# electric skateboards



## polonium (Oct 27, 2018)

Any other k-farmers ride electric skateboards?
I hadn't ridden a skateboard since I was eight years old, and last week decided to get one for my commute. I opted for a Boosted Mini X, so I can carry it more easily and stand it up at my desk at work, because it's so short. After I got it, a bunch of people told me I should have got a longboard because they're easier to ride, but I found this one pretty easy, I'm thinking about getting a longboard for longer cruises in the future but for now this thing is perfect.


----------



## Red Hood (Oct 27, 2018)

Nope I rollerblade everywhere in my cutoff jeans.


----------



## Gorosaurus (Oct 27, 2018)

a fucking what now


----------



## ES 148 (Oct 27, 2018)

Should've bought a hoverboard and been a real millenial tbh


----------



## BX 752 (Nov 5, 2018)

Get a longboard, or a regular skateboard, you lazy fuck. 
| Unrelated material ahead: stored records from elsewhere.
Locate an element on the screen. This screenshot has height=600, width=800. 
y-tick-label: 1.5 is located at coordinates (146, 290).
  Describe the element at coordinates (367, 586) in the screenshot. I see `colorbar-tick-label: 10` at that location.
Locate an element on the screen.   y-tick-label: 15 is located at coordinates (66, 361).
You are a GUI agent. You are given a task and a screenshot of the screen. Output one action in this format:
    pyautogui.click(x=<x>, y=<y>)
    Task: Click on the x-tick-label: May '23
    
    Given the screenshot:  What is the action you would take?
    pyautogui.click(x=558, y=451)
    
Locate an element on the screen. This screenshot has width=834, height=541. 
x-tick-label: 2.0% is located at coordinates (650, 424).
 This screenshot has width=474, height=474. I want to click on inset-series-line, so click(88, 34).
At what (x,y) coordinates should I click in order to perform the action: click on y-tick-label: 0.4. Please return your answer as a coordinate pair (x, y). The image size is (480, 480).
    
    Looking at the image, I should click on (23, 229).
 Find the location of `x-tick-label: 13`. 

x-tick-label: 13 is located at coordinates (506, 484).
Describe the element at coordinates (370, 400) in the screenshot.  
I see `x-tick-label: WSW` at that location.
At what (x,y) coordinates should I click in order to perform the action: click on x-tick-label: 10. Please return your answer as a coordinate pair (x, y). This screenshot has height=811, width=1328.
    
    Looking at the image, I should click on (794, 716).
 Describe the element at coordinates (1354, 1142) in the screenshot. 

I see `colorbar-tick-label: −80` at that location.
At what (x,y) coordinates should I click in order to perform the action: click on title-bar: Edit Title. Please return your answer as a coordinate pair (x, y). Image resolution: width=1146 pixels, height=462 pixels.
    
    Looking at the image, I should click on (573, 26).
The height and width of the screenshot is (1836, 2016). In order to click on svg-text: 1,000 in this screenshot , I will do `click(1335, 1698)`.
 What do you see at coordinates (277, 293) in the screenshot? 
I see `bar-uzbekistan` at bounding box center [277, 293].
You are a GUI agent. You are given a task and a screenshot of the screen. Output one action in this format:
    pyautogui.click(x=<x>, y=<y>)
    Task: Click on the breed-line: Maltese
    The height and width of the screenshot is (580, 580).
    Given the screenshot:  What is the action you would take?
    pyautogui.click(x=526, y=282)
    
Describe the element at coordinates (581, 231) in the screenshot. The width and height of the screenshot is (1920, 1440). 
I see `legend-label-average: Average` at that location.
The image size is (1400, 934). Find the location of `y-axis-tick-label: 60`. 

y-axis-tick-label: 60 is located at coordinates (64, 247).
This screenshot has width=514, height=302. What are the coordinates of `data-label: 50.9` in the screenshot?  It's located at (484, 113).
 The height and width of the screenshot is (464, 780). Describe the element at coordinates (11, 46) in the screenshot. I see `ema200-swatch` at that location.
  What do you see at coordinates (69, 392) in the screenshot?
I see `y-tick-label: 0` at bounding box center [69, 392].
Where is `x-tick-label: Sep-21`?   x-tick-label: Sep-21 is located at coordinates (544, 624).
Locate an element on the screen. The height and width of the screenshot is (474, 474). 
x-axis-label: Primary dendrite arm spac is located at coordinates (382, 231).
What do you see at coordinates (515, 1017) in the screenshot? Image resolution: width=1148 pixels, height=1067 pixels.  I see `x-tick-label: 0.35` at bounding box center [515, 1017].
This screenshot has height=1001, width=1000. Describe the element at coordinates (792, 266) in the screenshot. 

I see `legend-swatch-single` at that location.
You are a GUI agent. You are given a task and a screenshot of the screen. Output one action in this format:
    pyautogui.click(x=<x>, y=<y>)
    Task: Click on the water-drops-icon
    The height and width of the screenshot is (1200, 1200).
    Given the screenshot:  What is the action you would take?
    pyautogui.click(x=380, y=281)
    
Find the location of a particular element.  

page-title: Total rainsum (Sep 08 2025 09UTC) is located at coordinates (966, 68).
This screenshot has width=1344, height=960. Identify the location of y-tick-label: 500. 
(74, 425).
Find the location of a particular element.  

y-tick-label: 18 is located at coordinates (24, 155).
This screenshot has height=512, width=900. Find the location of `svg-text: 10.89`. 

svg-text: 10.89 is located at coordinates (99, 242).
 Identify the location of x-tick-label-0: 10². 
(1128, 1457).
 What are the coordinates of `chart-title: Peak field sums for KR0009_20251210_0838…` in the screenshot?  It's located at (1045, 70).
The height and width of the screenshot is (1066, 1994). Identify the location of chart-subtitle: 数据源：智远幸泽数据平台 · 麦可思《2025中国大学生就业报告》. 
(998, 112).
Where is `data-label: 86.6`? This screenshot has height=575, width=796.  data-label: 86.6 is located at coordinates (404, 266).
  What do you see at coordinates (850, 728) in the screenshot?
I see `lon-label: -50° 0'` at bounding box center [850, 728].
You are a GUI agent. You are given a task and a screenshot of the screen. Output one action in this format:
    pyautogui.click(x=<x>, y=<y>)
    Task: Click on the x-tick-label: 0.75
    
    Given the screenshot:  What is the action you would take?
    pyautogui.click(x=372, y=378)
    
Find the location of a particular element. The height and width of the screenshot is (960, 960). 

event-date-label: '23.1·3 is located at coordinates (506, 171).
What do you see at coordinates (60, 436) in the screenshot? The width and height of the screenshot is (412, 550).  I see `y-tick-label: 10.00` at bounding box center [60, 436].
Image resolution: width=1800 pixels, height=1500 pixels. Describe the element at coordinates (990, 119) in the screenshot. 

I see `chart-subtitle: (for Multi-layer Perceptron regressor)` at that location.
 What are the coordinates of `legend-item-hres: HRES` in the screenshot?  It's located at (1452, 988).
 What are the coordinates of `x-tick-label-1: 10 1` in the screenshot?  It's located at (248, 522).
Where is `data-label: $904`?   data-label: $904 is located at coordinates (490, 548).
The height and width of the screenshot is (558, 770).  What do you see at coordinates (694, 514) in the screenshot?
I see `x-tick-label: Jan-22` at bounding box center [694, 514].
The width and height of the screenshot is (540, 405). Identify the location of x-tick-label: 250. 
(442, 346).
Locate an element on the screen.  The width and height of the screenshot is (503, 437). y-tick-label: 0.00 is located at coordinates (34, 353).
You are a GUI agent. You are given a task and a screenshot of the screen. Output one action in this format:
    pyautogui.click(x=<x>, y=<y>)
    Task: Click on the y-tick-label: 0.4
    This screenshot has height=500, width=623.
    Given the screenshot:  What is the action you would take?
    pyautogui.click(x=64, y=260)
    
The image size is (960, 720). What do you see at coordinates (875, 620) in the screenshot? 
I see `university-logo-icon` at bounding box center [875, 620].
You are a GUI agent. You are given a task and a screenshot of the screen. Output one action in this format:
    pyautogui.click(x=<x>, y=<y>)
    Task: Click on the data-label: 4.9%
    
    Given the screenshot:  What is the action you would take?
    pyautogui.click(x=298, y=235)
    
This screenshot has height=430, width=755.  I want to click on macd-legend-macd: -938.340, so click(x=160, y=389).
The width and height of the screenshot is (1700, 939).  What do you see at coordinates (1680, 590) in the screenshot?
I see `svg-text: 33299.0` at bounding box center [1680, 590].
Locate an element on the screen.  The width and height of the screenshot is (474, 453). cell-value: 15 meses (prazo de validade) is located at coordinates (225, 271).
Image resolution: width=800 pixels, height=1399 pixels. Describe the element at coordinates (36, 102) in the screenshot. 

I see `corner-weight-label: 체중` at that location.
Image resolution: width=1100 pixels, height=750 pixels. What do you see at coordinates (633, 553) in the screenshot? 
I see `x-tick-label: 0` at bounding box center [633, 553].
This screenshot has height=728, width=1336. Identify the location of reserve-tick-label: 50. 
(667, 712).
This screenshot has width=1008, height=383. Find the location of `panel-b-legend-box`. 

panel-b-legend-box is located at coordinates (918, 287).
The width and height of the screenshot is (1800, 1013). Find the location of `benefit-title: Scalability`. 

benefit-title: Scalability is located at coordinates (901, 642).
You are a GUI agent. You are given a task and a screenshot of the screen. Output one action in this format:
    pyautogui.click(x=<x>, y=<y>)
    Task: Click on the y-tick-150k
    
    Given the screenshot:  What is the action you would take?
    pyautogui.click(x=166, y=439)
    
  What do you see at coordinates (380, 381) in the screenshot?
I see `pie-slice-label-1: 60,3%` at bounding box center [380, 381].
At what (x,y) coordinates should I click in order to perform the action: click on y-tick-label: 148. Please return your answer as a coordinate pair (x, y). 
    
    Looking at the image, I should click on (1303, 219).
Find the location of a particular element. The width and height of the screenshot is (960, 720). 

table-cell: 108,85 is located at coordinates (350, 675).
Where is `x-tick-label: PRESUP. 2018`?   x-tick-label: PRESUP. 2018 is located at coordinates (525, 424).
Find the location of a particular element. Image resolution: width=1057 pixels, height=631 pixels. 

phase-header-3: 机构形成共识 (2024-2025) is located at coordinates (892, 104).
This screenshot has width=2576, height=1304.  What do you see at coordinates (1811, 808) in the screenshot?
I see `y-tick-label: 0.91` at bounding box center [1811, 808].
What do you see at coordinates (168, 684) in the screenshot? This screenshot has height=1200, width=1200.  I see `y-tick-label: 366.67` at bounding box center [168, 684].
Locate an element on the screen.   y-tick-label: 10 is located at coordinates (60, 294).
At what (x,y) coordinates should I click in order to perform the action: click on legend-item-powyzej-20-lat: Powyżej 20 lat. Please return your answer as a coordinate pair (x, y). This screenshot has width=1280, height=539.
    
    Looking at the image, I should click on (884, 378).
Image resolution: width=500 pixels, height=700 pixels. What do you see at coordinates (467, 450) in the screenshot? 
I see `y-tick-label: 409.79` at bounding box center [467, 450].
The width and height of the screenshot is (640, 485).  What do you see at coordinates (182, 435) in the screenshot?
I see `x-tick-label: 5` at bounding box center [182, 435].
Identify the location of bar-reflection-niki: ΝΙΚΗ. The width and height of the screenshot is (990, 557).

You wanna cruise? Get a bamboo longboard deck, Bones Rough Riders wheels/REDS bearings, Yocacher trucks. 

You wanna get into THPS-type shit? Get a Powell-Peralta complete from their site, they're $100, but they're decent quality. 

Electrics are for lazy bastards.


----------



## TiggerNits (Nov 5, 2018)

You know the hardest part of being a skater, right OP?

























Telling your parents that you're a fag


----------